**The task**
Which lines of the data contain the string "agent"? Copy every one.

**Data for processing**

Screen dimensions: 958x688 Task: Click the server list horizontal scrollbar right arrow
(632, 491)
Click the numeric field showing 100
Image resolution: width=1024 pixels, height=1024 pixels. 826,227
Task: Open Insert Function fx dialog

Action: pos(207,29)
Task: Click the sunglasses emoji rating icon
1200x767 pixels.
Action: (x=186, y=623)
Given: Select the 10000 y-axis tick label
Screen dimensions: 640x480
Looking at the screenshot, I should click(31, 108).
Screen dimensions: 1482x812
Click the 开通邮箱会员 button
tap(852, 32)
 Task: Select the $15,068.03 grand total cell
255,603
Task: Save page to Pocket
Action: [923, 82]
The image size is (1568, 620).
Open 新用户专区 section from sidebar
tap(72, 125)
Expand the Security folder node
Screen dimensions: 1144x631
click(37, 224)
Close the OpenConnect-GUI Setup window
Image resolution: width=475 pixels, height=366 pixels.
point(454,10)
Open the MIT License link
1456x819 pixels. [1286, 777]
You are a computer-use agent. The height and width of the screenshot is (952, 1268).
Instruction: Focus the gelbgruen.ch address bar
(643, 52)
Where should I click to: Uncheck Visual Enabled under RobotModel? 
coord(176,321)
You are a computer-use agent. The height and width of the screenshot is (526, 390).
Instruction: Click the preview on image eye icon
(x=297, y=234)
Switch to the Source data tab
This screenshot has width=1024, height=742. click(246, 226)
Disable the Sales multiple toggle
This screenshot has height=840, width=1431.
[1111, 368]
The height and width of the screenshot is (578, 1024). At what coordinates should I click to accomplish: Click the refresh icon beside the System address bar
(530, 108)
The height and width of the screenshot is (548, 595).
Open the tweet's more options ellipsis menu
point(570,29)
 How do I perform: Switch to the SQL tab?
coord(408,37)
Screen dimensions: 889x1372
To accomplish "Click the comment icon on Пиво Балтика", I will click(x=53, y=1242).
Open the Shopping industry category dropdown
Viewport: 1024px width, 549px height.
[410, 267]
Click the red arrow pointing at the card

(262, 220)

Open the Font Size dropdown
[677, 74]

**The completed task**
You are a computer-use agent. The height and width of the screenshot is (952, 1268).
You are a computer-use agent. The height and width of the screenshot is (526, 390).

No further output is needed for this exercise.